EXERCISE GOAL — Starting with the line that includes "Instruction: Enable the", write out every remaining line of the records below exactly as it appears, leaving out any images.

DATA RECORDS below:

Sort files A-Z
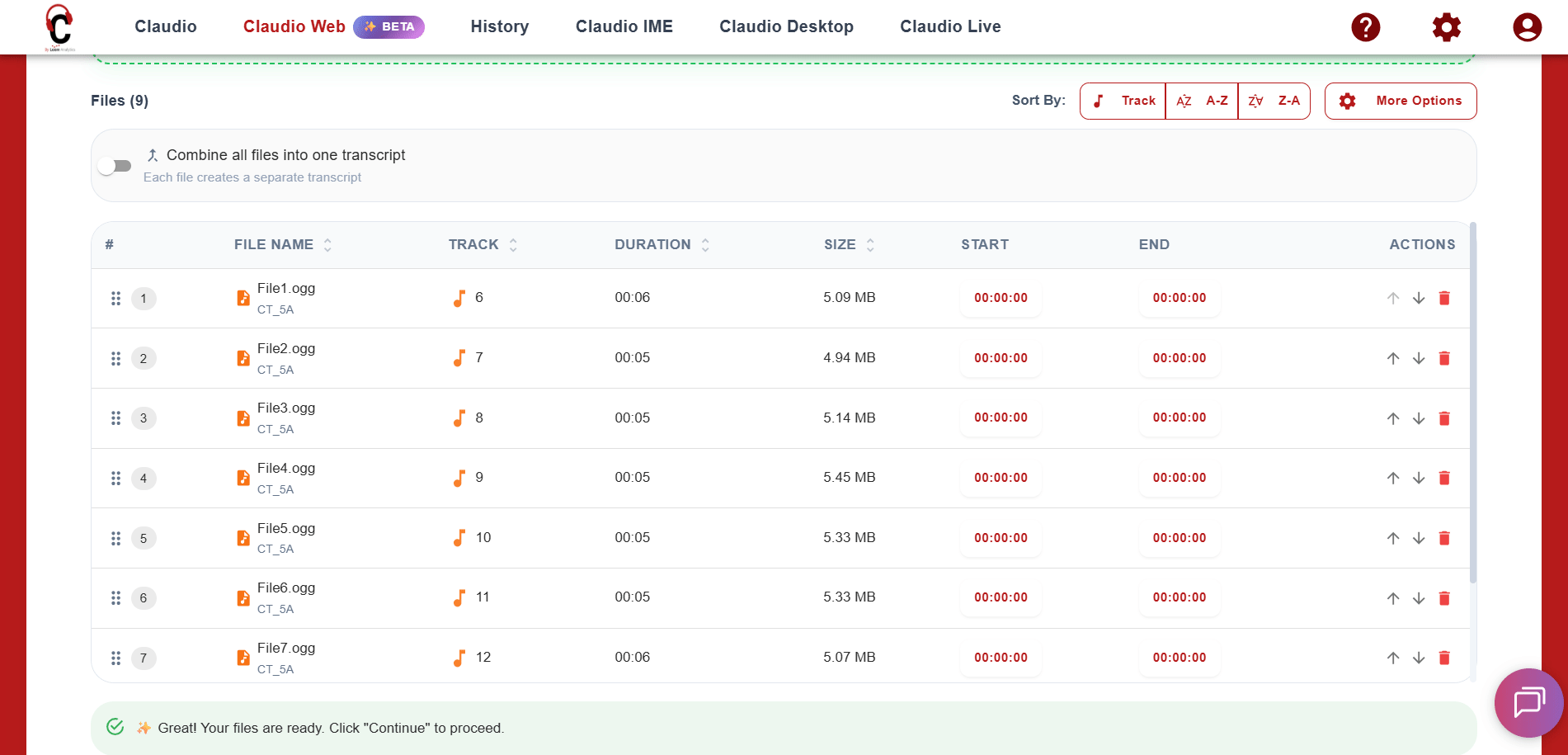 [x=1202, y=101]
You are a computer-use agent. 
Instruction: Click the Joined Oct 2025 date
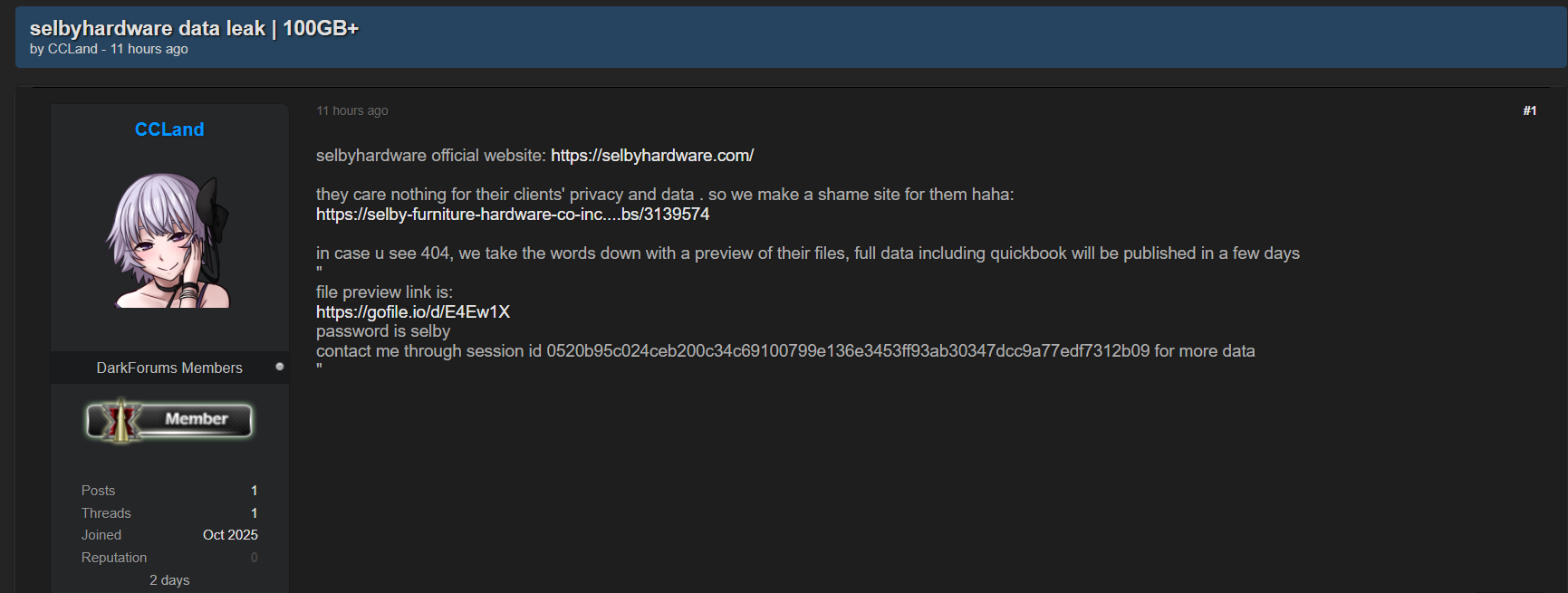(230, 535)
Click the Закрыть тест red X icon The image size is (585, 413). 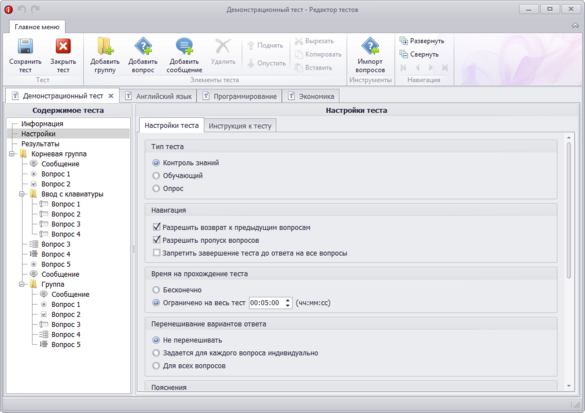[63, 47]
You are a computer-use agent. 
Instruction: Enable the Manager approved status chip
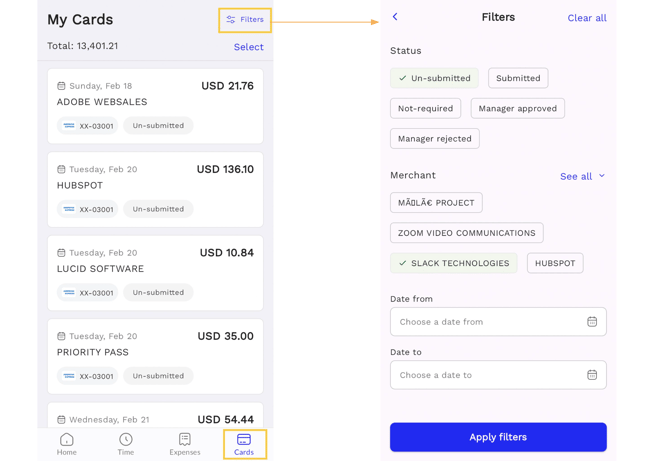517,108
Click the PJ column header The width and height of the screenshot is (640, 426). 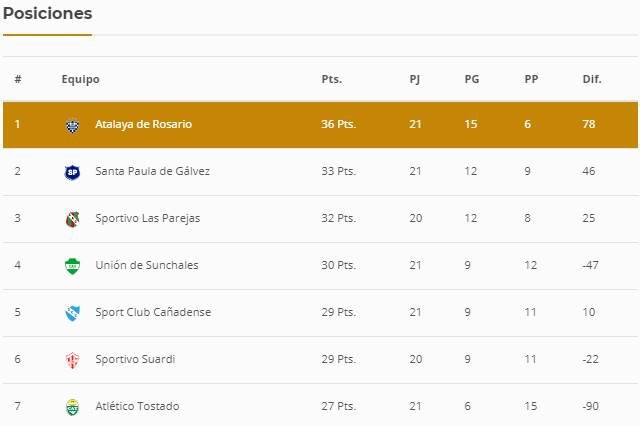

End of DATA RECORDS.

OUTPUT OF THE EXERCISE —
Instruction: Enable the Manager approved status chip
517,108
Click the PJ column header The width and height of the screenshot is (640, 426). 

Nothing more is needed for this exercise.